Llevaban a penas una tarde, una maldita tarde compartiendo la habitación y ya tenía que pasar algo lo suficientemente jodido como para hacer que Tae se enfadara como la mierda.
- Tienes que estar bromeando. -murmuro un enojado Taehyung, recogiendo la playera gris del suelo. Una idea estúpida paso por su mente cuando se quedó mirando el pedazo de tela por más de cinco segundos y con cuidado de que nadie lo viera acercó la camiseta a su nariz...
Mala idea.
El maldito de Jungkook no olía mal aunque hubiera pasado más de dos horas haciendo trabajos que a cualquier hombre de su talla lo dejarían oliendo igual que un cerdo. El hombre olía tan bien que Taehyung podría jurar que no le importaría quedarse el resto de la tarde oliendo la fragancia impregnada en la playera.
- ¿Se puede saber que estás haciendo, sexy? -el chico rubio salto en su lugar cuando una voz extremadamente grave se instalo en la habitación.
Rápidamente su mirada voló hasta posarse en el umbral de la puerta que llevaba al baño....
Cualquier poder superior que estuviera allá arriba ¿En verdad era tan cruel como para permitirle ver eso y pedirle que no se sintiera ni si quiera un poco dudoso sobre su orientación sexual?
<< ¿¡Que demonios dices, Kim Taehyung!? ¡Eres heterosexual!
¡H-E-T-E-R-O-S-E-X-U-A-L!>>
Jeon Jungkook estaba con la pijama puesta. Lo que el fuerte hombre resumiría a un pantalón de chándal gris, que se caía distraída y misteriosamente por sus caderas, revelando una marcada y varonil "V" . Cabe decir que no tenía puesto nada más.
No llevaba zapatos, tampoco calcetines, aunque en esos momentos el que no tuviera cubiertos los pies era lo que menos le preocupaba, e incluso le importaba a Tae. El verdadero maldito problema era que no llevaba nada cubriendo su torso.
Y no es que Jungkook fuera exactamente extremadamente gordo, o en el caso opuesto alguien extremadamente delgado. Él tenía músculos en el abdomen y pequeños sobre niveles de piel en los brazos.
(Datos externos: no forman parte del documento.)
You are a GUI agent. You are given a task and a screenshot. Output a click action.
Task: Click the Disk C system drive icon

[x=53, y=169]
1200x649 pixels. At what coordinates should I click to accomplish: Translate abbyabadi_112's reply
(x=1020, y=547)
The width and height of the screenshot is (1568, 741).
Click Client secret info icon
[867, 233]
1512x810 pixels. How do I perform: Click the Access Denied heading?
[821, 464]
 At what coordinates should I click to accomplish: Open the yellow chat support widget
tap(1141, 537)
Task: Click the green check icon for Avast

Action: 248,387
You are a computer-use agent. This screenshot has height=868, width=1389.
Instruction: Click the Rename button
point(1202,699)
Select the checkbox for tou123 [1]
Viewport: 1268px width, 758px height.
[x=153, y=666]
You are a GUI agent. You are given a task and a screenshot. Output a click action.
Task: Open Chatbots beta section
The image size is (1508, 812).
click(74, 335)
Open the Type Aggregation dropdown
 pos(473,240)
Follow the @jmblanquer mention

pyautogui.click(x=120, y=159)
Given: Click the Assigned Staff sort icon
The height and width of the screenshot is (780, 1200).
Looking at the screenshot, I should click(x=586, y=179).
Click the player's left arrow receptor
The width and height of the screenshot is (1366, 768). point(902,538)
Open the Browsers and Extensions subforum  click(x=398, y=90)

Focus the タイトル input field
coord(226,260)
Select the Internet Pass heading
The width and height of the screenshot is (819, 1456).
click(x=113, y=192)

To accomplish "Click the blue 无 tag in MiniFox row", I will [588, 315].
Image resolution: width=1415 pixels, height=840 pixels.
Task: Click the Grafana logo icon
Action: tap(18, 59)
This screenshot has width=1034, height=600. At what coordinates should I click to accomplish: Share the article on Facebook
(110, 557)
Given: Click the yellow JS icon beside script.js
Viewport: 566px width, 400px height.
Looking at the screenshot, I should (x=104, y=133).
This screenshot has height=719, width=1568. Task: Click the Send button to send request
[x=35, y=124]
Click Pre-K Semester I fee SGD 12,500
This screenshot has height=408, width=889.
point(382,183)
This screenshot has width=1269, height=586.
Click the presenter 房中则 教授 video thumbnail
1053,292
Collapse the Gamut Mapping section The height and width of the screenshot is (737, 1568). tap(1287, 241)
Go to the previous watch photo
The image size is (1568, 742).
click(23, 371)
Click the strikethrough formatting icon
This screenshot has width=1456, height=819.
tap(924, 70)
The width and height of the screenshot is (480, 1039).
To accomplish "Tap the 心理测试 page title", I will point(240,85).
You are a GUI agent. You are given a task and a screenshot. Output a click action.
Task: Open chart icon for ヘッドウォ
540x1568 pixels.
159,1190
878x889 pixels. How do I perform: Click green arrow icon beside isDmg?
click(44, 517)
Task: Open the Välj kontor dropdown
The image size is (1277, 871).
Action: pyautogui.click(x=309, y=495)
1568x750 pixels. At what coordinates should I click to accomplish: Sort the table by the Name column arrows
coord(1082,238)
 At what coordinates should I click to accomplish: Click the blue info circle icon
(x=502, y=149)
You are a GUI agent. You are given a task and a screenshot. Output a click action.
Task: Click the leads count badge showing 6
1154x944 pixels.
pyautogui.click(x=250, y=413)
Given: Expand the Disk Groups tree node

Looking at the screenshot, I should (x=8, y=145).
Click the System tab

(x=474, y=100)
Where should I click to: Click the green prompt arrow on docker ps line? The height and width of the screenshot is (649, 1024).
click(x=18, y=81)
- Recogiendo tus malditas cosas. ¿Que acaso nadie te enseño nunca que la ropa sucia se deja en un cesto que va directo a la lavadora y no en el suelo? -pregunto con sarcasmo Tae retomando su tarea de ordenar su cuarto, el cual estaba con muchas prendas de Jungkook....
Cuando tuvo a penas cinco prendas en sus manos se dio cuenta del fuerte aroma que estás desprendían, era embriagador, era abrazador y lo mareaba a unos niveles que no eran buenos...
Él....
De repente se sentía bastante abrumado y no exactamente de frustración.
Una risa grave lo saco de sus pensamientos. Jungkook riéndose de su sarcástica pregunta era bastante molesto. Jungkook en sí era bastante irritable.
- Es la costumbre, muñeco. -murmuro al final de su risa. Tae se quedó quieto en su lugar un momento cuando escucho como lo había llamado el castaño.
Soltó las cosas de entre sus manos, estrellando las con fuerza contra el piso, y volteo, encarando a Jungkook con sus mechones rubios cubriéndole una parte de sus celestes ojos.
- Creo que tú tienes un problema amigo, cuando ingresaste por esa puerta y estabas mirándome como un filete de carne te deje en claro que soy heterosexual ¿Entendido? -gruño el joven rubio estrellando la punta de su dedo índice en el desnudo pecho de el castaño.
No le importaba en lo más mínimo que Jungkook estuviera casi semidesnudo, solamente quería dejarle un par de cosas claras antes de que la situación lo llevará a algo de lo que de seguro se arrepentiría después.